» **Problem description**
An exact copy of all the data is required.

» **Source data**
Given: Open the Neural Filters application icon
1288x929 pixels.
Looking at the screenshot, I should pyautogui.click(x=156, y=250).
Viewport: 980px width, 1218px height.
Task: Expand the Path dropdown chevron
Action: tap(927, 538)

» **Task response**
Given: Open the Neural Filters application icon
1288x929 pixels.
Looking at the screenshot, I should pyautogui.click(x=156, y=250).
Viewport: 980px width, 1218px height.
Task: Expand the Path dropdown chevron
Action: tap(927, 538)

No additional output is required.